Colgate administrators are taking an innovative approach in addressing sex assaults on campus, by allowing students students take the reins on developing measures to address the problem.

Interestingly, historically party-oriented campus climate may be improving as a result.

Scott C. Brown, associate vice president and dean of students at Colgate University, isn’t afraid to talk about sex. More specifically, he isn’t afraid to listen to students talk about sex. In fact, he encourages it.“Lots of institutions are too afraid to talk about sexual assault. It’s something we would argue should be happening all over the place, because it’s something that’s central to the academic mission,” Brown said here last week at the annual conference of the American College Personnel Association. “This is an issue that we know — unfortunately, like alcohol — will be on campus forever.”

Brown says Colgate officials didn’t necessarily set out to deliberately change a campus culture traditionally dominated by men (the university didn’t accept women until 1970) and Greeks. But over the last few years, he and his colleagues have found that the best way to encourage a healthy sexual climate is to let the students take ownership of it.

Sometimes, that means taking a risk. When students complained that they couldn’t throw a successful party on campus, administrators covered the keg and simply asked students to report back on how it went.

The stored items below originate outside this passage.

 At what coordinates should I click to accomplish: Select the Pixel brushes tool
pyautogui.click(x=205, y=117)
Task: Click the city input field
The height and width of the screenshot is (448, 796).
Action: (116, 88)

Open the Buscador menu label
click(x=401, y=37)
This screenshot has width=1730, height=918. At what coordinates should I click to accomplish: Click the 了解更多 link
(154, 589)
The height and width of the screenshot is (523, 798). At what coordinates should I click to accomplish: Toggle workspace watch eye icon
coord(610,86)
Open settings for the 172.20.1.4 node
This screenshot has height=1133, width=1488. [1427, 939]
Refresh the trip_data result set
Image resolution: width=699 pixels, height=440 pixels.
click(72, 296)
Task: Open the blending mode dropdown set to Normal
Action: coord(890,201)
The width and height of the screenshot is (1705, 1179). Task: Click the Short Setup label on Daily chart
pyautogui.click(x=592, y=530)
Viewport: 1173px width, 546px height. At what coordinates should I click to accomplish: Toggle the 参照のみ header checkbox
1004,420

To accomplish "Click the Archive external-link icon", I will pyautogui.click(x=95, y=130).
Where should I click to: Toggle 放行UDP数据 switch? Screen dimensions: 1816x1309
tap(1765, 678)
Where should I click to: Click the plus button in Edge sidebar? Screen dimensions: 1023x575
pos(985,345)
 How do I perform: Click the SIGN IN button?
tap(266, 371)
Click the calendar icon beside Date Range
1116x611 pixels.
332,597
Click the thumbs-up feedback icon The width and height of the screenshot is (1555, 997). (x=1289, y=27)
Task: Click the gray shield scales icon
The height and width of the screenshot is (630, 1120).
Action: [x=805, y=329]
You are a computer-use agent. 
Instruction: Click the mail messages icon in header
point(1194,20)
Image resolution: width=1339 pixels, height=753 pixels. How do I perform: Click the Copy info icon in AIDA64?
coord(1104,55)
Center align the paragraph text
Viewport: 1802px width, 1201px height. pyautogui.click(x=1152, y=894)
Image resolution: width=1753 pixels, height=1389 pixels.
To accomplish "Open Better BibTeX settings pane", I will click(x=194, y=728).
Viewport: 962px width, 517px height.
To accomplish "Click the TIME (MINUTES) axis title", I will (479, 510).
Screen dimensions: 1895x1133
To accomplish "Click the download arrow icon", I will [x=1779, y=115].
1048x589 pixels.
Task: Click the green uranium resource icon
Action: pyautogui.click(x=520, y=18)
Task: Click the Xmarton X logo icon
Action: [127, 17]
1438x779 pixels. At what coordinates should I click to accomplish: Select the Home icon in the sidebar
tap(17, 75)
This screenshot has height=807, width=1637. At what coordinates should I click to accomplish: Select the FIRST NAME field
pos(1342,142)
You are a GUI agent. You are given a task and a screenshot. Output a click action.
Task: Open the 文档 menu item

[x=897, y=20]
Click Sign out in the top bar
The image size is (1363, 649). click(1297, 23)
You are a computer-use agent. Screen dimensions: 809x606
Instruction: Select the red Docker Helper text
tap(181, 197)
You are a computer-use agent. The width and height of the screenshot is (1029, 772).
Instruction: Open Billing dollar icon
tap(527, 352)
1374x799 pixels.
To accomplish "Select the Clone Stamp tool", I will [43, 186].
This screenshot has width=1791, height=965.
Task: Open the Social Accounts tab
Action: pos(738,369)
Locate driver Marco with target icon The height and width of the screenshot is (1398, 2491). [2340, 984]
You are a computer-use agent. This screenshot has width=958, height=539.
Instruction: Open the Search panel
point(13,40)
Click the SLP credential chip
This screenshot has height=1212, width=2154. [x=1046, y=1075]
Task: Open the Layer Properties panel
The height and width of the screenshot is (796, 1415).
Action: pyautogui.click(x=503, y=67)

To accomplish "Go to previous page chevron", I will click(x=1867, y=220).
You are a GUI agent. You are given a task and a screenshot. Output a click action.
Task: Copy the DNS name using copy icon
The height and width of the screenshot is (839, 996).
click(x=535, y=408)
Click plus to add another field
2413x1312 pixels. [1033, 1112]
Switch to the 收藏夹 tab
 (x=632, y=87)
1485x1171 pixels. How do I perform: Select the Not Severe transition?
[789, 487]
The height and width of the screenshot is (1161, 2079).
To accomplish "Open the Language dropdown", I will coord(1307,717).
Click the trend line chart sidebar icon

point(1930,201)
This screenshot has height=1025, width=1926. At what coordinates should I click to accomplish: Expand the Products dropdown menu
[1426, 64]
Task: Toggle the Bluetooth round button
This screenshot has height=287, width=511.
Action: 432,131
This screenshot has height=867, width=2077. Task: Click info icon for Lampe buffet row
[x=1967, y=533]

Eight hundred of Colgate’s 2,900 students showed up, no vandalism was reported, and nobody knew the administration had anything to do with it.

..[T]hings appear to be going well so far with the SCAC’s [Sexual Climate Advisory Committee] main goal. After dozens of lectures, performances, training, student groups and consistent communication, plus a flier campaign that drilled home the definition of consent, the data suggest the message may be getting through.Most promising is the increase from 60 to 85 percent in the percentage of students (measured by a “pretty good” response rate to a student-government issued quiz pre- and post- education campaign) who could identify and define consent. Rates of sexual assaults involving attempted and successful sexual penetration dropped by 12.5 and 8 percent, respectively, from 2012-13, according to Colgate-specific data from the National College Health Assessment. And 82 percent of students reported feeling empowered to make “healthy sexual choices that work for them.”

One of the most successful programs is a five-week course (soon to include academic credit) where students talk sex – everything from pleasure to consent – collaboratively, with the goal of helping students decide what they want from their relationships, rather than what they should avoid. The course, put together and run by Colgate student Evan Chartier, has been wildly popular: for its second and larger iteration, Yes Means Yes 2.0, the course filled up in two hours.